In this tutorial on "Multilingual Speech Processing - Rapid Language Adaptation Tools and Technologies" we will introduce state-of-the-art techniques for rapid language adaptation and will present existing solutions to overcome the ever-existing problem of data sparseness and the gap between language and technology expertise. We will describe in detail the building process for speech recognition and speech synthesis components for new unsupported languages and introduce tools to do this rapidly and at lost costs. The tutorial will consist of several sections covering information ranging from database collection, to model building and system evaluation. Furthermore, the tutorial will include explicit instructions on the following issues:

  • Designing databases for new languages
  • Collecting text and speech databases at low costs
  • Selecting appropriate phoneme sets for new languages efficiently
  • Generating pronunciation lexicons for new languages rapidly
  • Developing acoustic and language models for speech recognition for new languages
  • Developing models for text-to-speech for new language
  • Integrating the built components into an application
  • Evaluating and tuning the created components for this application
In addition to these explicit instructions we will present contrastive examples with a selection of languages and explain how the developmental effort affects the resulting system performance.

The tutorial will feature the SPICE Toolkit (Speech Processing - Interactive Creation and Evaluation), a web based toolkit for rapid language adaptation to new languages and RLAT (Rapid Language Adaptation Toolkit), an extension to SPICE for web harvesting and language model evaluation.
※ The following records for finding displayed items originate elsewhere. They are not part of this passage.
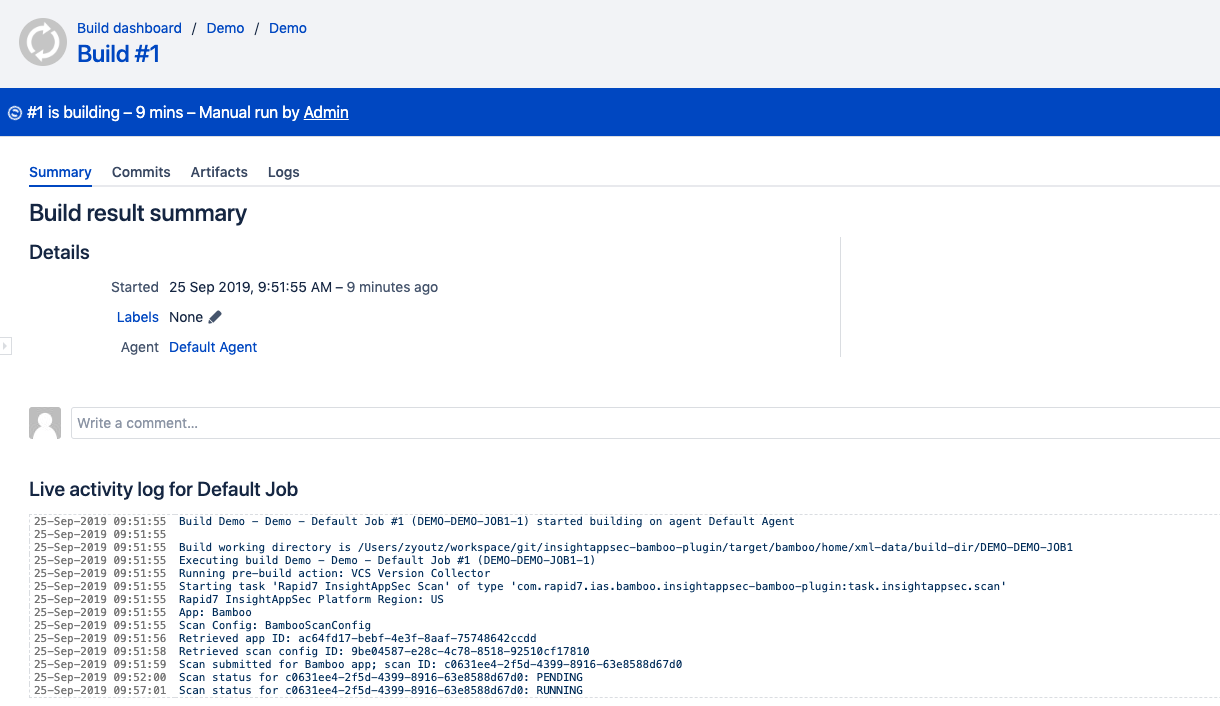Viewport: 1220px width, 706px height.
Task: Select the Summary tab
Action: (60, 172)
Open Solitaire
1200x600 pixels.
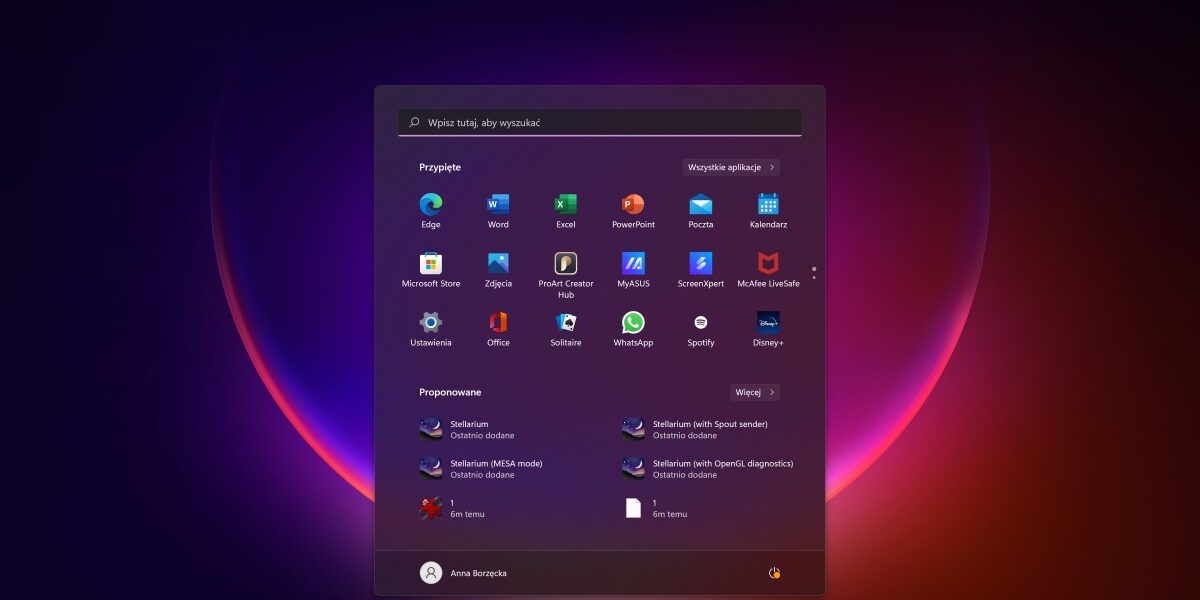(x=566, y=328)
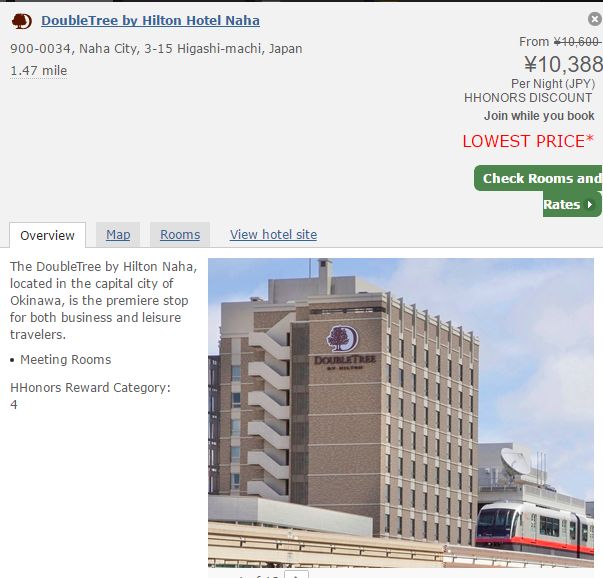Click the red LOWEST PRICE* notice
Screen dimensions: 603x578
click(528, 141)
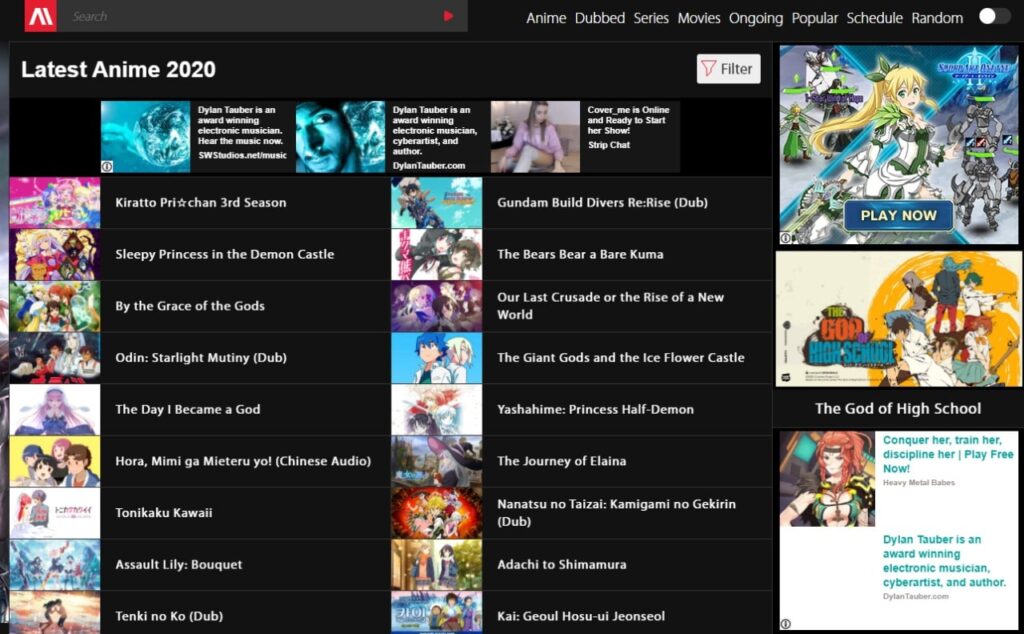Switch to the Dubbed section
Viewport: 1024px width, 634px height.
click(600, 18)
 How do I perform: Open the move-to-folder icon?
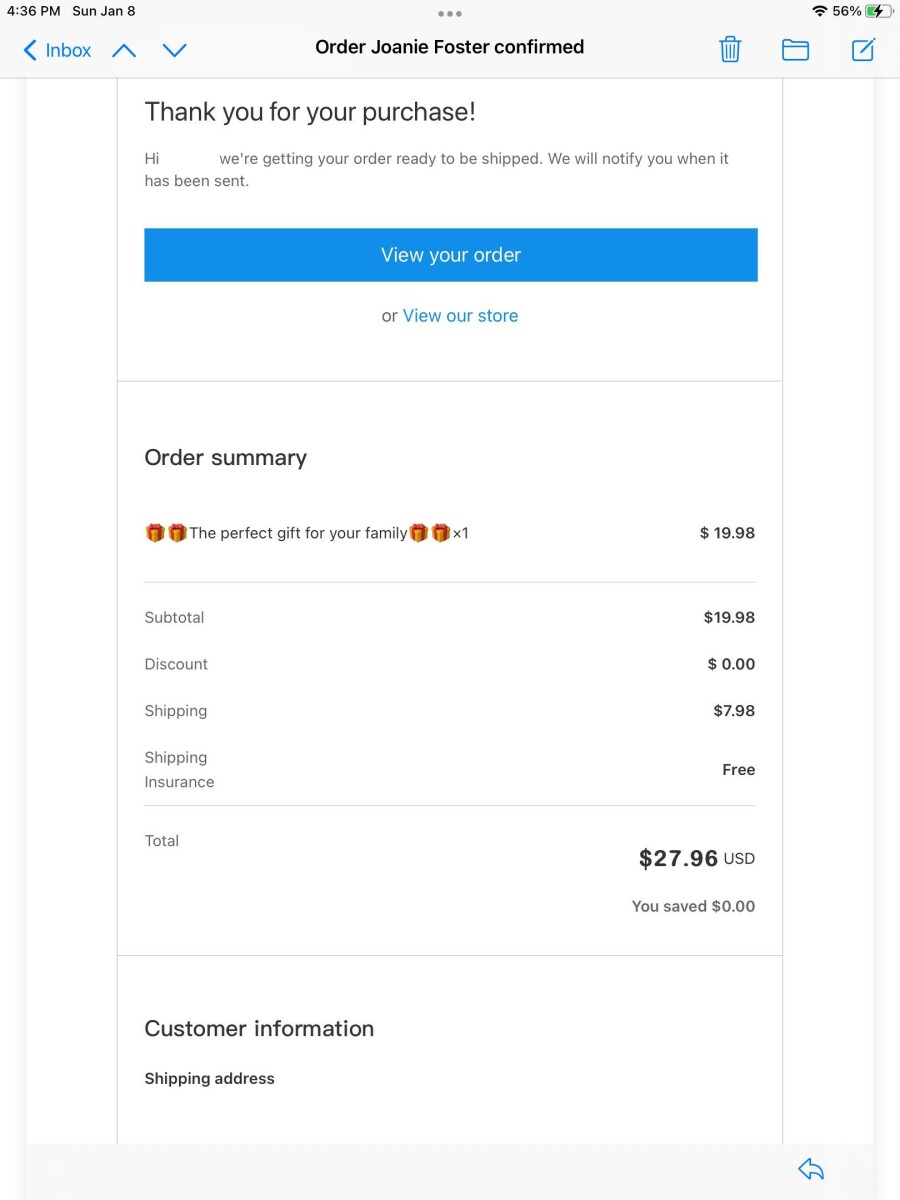pos(795,49)
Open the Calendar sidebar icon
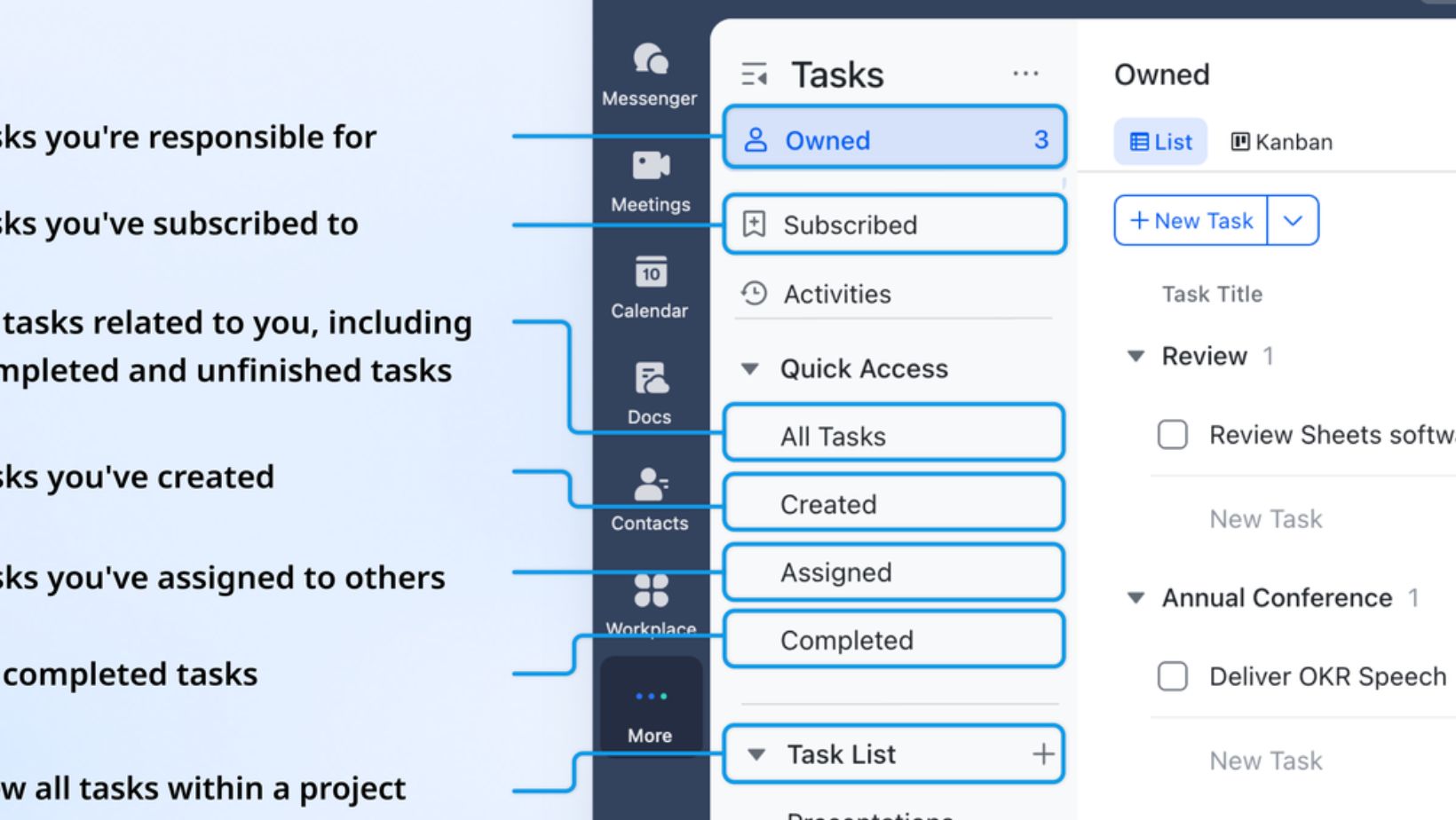Viewport: 1456px width, 820px height. pyautogui.click(x=650, y=272)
The methods and tools implemented in SPICE and RLAT will enable the attendees to develop speech processing components, to collect appropriate data for building these models, and to evaluate the results allowing for iterative improvements. Building on existing projects like GlobalPhone and FestVox, knowledge and data are shared between recognition and synthesis; this includes phone sets, pronunciation dictionaries, acoustic models, and text resources. SPICE and RLAT are online services (http://cmuspice.org, http://csl.ira.uka.de/rlat-dev) and the attendees will be able to use these toolkits anytime before and after the tutorial to continue developing their speech processing components. By archiving the data gathered on-the-fly from many cooperative users, we hope to significantly increase the repository of languages and resources and make the data and components for under-supported languages available at large to the community. By keeping the users in the developmental loop, SPICE tools can learn from their expertise to constantly adapt and improve. This will hopefully revolutionize the system development process for new languages.
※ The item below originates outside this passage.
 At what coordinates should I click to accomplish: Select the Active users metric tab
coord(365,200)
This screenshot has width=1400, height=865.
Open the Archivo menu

Tanja Schultz is a Full Professor at the Computer Science Department of the Karlsruhe Institute of Technology, Germany and an Assistant Research Professor at the Language Technologies Institute at Carnegie Mellon University. She is the director of the Cognitive Systems Lab (http://csl.ira.uka.de). Her research activities focus on human-human communication and human-machine interfaces with a particular area of expertise in rapid language adaptation of speech processing systems. She is the developer of GlobalPhone, a multilingual text and speech database in 20 languages, gives key-notes and invited talks on the topic of multilingual speech processing, co-edited a book on this subject together with Katrin Kirchhoff, as a result from their co-chaired special sessions at ICASSP 2004, and gave a tutorial on Multilingual Speech Processing at ICASSP 2008 together with Alan Black.

Alan W Black is an Associate Professor on the faculty of the Language Technologies Institute at Carnegie Mellon University. He is one of the leaders in the area of speech synthesis, having written and distributed many widely used systems and databases including the Festival Speech Synthesis Systems, and the Festvox Voice Building Toolkit (http://festvox.org). Dr Black has published over 140 papers. He has given tutorials on speech synthesis and voice building at NAACL 2001, ASA 2002, Interspeech 2005, ICASSP 2008 and NAACL 2008 as well as many short courses at various summer schools.

This page was last updated on 21-June-2010 3:00 UTC.